Rewrite all the records that follow with "click coordinates" changed to "tap coordinates" and every other line left as it is, omitting the pictures.

[Data listing]
>>>>
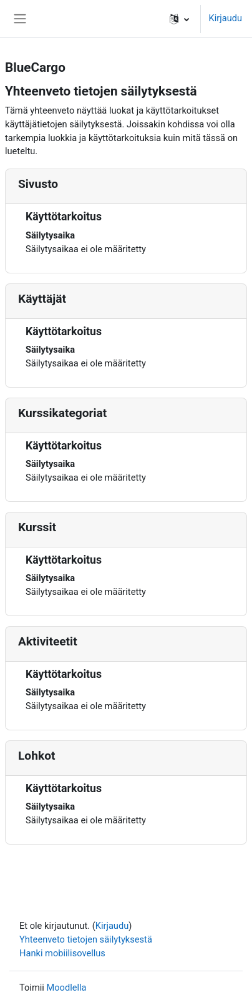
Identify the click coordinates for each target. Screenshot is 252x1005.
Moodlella (66, 987)
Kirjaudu (225, 18)
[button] (179, 18)
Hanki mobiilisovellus (62, 953)
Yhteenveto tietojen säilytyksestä (85, 939)
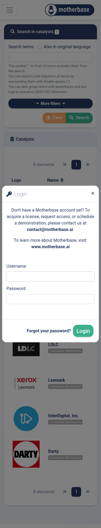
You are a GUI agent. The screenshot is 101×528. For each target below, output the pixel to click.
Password (16, 288)
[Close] (93, 193)
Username (16, 266)
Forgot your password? (49, 330)
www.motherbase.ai (50, 246)
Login (83, 331)
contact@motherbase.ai (50, 229)
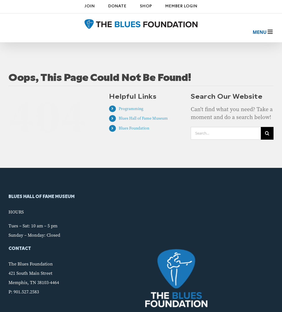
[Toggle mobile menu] (259, 32)
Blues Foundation (134, 128)
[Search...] (226, 133)
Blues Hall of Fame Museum (143, 118)
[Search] (267, 133)
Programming (131, 108)
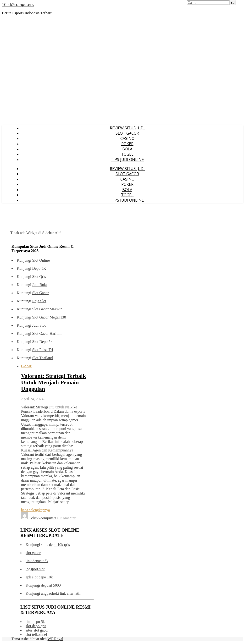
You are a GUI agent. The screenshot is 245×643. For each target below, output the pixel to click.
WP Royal (55, 639)
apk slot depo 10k (39, 577)
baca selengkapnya (35, 510)
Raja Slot (39, 301)
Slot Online (41, 260)
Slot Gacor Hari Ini (46, 333)
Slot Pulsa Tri (42, 350)
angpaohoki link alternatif (60, 593)
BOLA (127, 149)
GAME (26, 366)
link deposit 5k (37, 561)
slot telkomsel (36, 634)
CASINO (127, 138)
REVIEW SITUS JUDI (127, 128)
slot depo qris (36, 626)
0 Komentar (66, 518)
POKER (127, 143)
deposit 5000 (51, 585)
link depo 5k (35, 622)
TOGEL (127, 154)
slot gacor (33, 553)
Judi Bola (39, 285)
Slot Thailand (42, 358)
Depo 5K (39, 268)
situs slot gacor (37, 630)
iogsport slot (35, 569)
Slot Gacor (40, 293)
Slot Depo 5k (42, 342)
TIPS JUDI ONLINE (127, 159)
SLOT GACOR (127, 133)
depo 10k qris (59, 545)
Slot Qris (39, 277)
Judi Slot (38, 325)
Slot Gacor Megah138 (49, 317)
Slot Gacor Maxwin (47, 309)
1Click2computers (18, 4)
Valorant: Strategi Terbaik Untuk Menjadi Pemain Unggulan (53, 382)
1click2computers (42, 518)
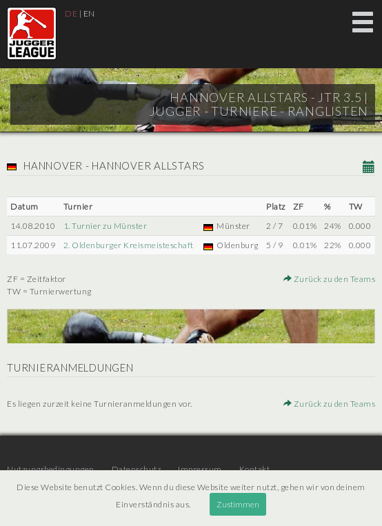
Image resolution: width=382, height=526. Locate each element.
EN (89, 13)
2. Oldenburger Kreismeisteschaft (128, 245)
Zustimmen (238, 504)
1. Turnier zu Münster (105, 226)
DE (71, 13)
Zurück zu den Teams (329, 279)
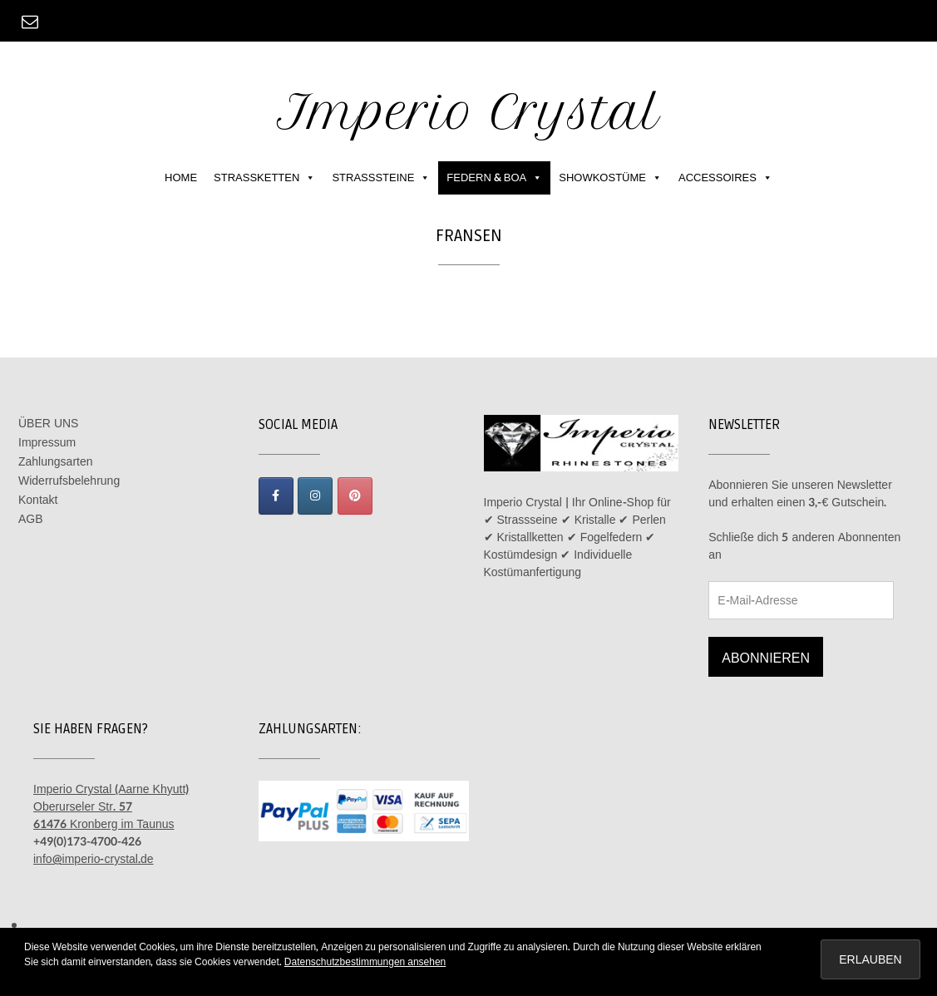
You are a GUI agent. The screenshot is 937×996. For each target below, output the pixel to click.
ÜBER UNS (48, 423)
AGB (30, 519)
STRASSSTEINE (381, 178)
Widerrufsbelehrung (69, 481)
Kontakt (37, 500)
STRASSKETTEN (264, 178)
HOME (181, 178)
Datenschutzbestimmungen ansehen (365, 962)
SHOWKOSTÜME (610, 178)
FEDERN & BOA (494, 178)
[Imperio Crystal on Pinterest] (355, 496)
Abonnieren (766, 658)
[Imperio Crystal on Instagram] (315, 496)
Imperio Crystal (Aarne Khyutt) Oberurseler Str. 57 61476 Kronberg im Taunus (111, 807)
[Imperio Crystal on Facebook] (276, 496)
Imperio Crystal (468, 112)
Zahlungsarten (55, 461)
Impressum (47, 442)
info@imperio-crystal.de (93, 859)
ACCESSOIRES (725, 178)
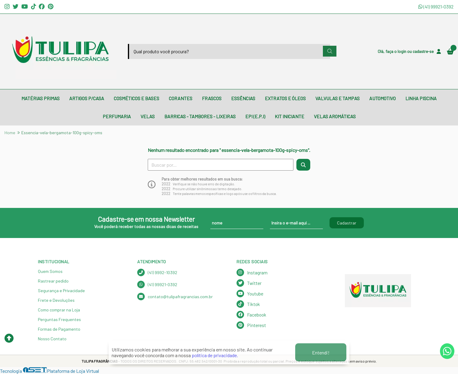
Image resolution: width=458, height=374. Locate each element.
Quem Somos (50, 271)
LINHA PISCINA (421, 98)
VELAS (148, 116)
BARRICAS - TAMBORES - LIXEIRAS (200, 116)
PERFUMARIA (117, 116)
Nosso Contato (52, 338)
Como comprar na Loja (59, 309)
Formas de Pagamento (59, 329)
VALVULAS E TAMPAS (337, 98)
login (402, 51)
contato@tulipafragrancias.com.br (175, 296)
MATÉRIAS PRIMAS (40, 98)
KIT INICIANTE (289, 116)
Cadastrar (346, 222)
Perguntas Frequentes (59, 319)
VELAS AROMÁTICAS (335, 116)
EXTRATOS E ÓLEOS (285, 98)
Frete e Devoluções (56, 300)
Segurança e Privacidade (61, 290)
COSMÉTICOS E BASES (136, 98)
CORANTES (180, 98)
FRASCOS (211, 98)
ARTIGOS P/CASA (86, 98)
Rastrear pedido (53, 280)
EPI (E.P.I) (255, 116)
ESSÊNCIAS (243, 98)
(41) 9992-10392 (157, 272)
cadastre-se (423, 51)
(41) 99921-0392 (435, 6)
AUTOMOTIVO (382, 98)
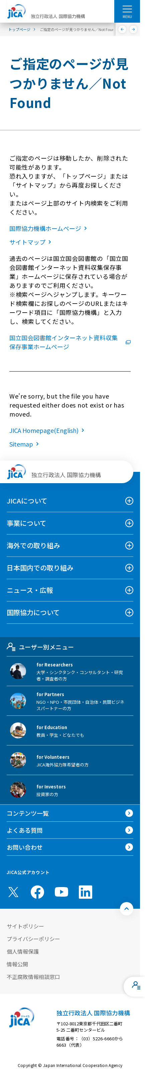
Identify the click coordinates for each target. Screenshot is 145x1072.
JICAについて (27, 501)
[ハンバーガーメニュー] (127, 9)
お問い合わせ (25, 847)
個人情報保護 (23, 951)
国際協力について (33, 612)
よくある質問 (25, 830)
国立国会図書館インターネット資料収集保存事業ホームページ (70, 342)
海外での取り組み (33, 545)
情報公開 (17, 964)
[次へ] (133, 29)
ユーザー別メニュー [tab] (40, 646)
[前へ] (122, 29)
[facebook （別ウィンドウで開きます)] (37, 892)
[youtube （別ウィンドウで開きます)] (61, 892)
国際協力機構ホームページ (49, 228)
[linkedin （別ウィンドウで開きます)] (85, 892)
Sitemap (25, 444)
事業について (26, 523)
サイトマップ (31, 242)
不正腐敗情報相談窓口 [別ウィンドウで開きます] (33, 977)
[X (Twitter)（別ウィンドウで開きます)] (13, 892)
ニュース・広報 (30, 590)
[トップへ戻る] (126, 908)
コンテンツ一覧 (28, 813)
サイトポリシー (25, 926)
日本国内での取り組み (40, 567)
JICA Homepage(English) (48, 430)
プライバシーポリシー (33, 939)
<<<<
* [Answer below]
Identify the tap coordinates for each target. Screenshot is 252x1005.
Moodlella (66, 987)
Kirjaudu (225, 18)
[button] (179, 18)
Hanki mobiilisovellus (62, 953)
Yhteenveto tietojen säilytyksestä (85, 939)
You are a GUI agent. The screenshot is 101×528. For each target below, output the pixel to click.
Password (16, 288)
[Close] (93, 193)
Username (16, 266)
Forgot your password? (49, 330)
www.motherbase.ai (50, 246)
Login (83, 331)
contact@motherbase.ai (50, 229)
[Toggle mobile menu] (259, 32)
Blues Foundation (134, 128)
[Search...] (226, 133)
Blues Hall of Fame Museum (143, 118)
[Search] (267, 133)
Programming (131, 108)
You are a GUI agent. The screenshot is 245×643. For each target below, output the pixel to click.
WP Royal (55, 639)
apk slot depo 10k (39, 577)
baca selengkapnya (35, 510)
Raja Slot (39, 301)
Slot Online (41, 260)
Slot Gacor Hari Ini (46, 333)
Slot Pulsa Tri (42, 350)
angpaohoki link alternatif (60, 593)
BOLA (127, 149)
GAME (26, 366)
link deposit 5k (37, 561)
slot telkomsel (36, 634)
CASINO (127, 138)
REVIEW SITUS JUDI (127, 128)
slot depo qris (36, 626)
0 Komentar (66, 518)
POKER (127, 143)
deposit 5000 (51, 585)
link depo 5k (35, 622)
TOGEL (127, 154)
slot gacor (33, 553)
Judi Bola (39, 285)
Slot Thailand (42, 358)
Depo 5K (39, 268)
situs slot gacor (37, 630)
iogsport slot (35, 569)
Slot Gacor (40, 293)
Slot Depo 5k (42, 342)
TIPS JUDI ONLINE (127, 159)
SLOT GACOR (127, 133)
depo 10k qris (59, 545)
Slot Qris (39, 277)
Judi Slot (38, 325)
Slot Gacor Megah138 (49, 317)
Slot Gacor Maxwin (47, 309)
1Click2computers (18, 4)
Valorant: Strategi Terbaik Untuk Menjadi Pemain Unggulan (53, 382)
1click2computers (42, 518)
Image resolution: width=382, height=526. Locate each element.
EN (89, 13)
2. Oldenburger Kreismeisteschaft (128, 245)
Zustimmen (238, 504)
1. Turnier zu Münster (105, 226)
DE (71, 13)
Zurück zu den Teams (329, 279)
You are a GUI agent. The screenshot is 937×996. For each target below, output the pixel to click.
ÜBER UNS (48, 423)
AGB (30, 519)
STRASSSTEINE (381, 178)
Widerrufsbelehrung (69, 481)
Kontakt (37, 500)
STRASSKETTEN (264, 178)
HOME (181, 178)
Datenschutzbestimmungen ansehen (365, 962)
SHOWKOSTÜME (610, 178)
FEDERN & BOA (494, 178)
[Imperio Crystal on Pinterest] (355, 496)
Abonnieren (766, 658)
[Imperio Crystal on Instagram] (315, 496)
Imperio Crystal (Aarne Khyutt) Oberurseler Str. 57 61476 Kronberg im Taunus (111, 807)
[Imperio Crystal on Facebook] (276, 496)
Imperio Crystal (468, 112)
Zahlungsarten (55, 461)
Impressum (47, 442)
info@imperio-crystal.de (93, 859)
ACCESSOIRES (725, 178)
Image resolution: width=458, height=374. Locate each element.
Quem Somos (50, 271)
LINHA PISCINA (421, 98)
VELAS (148, 116)
BARRICAS - TAMBORES - LIXEIRAS (200, 116)
PERFUMARIA (117, 116)
Nosso Contato (52, 338)
Como comprar na Loja (59, 309)
Formas de Pagamento (59, 329)
VALVULAS E TAMPAS (337, 98)
login (402, 51)
contato@tulipafragrancias.com.br (175, 296)
MATÉRIAS PRIMAS (40, 98)
KIT INICIANTE (289, 116)
Cadastrar (346, 222)
Perguntas Frequentes (59, 319)
VELAS AROMÁTICAS (335, 116)
EXTRATOS E ÓLEOS (285, 98)
Frete e Devoluções (56, 300)
Segurança e Privacidade (61, 290)
COSMÉTICOS E BASES (136, 98)
CORANTES (180, 98)
FRASCOS (211, 98)
ARTIGOS P/CASA (86, 98)
Rastrear pedido (53, 280)
EPI (E.P.I) (255, 116)
ESSÊNCIAS (243, 98)
(41) 9992-10392 (157, 272)
cadastre-se (423, 51)
(41) 99921-0392 (435, 6)
AUTOMOTIVO (382, 98)
Identify the tap coordinates for each target. Screenshot is 145x1072.
JICAについて (27, 501)
[ハンバーガーメニュー] (127, 9)
お問い合わせ (25, 847)
個人情報保護 (23, 951)
国際協力について (33, 612)
よくある質問 (25, 830)
国立国会図書館インターネット資料収集保存事業ホームページ (70, 342)
海外での取り組み (33, 545)
情報公開 (17, 964)
[次へ] (133, 29)
ユーザー別メニュー [tab] (40, 646)
[前へ] (122, 29)
[facebook （別ウィンドウで開きます)] (37, 892)
[youtube （別ウィンドウで開きます)] (61, 892)
国際協力機構ホームページ (49, 228)
[linkedin （別ウィンドウで開きます)] (85, 892)
Sitemap (25, 444)
事業について (26, 523)
サイトマップ (31, 242)
不正腐敗情報相談窓口 [別ウィンドウで開きます] (33, 977)
[X (Twitter)（別ウィンドウで開きます)] (13, 892)
ニュース・広報 (30, 590)
[トップへ戻る] (126, 908)
コンテンツ一覧 (28, 813)
サイトポリシー (25, 926)
日本国内での取り組み (40, 567)
JICA Homepage(English) (48, 430)
プライバシーポリシー (33, 939)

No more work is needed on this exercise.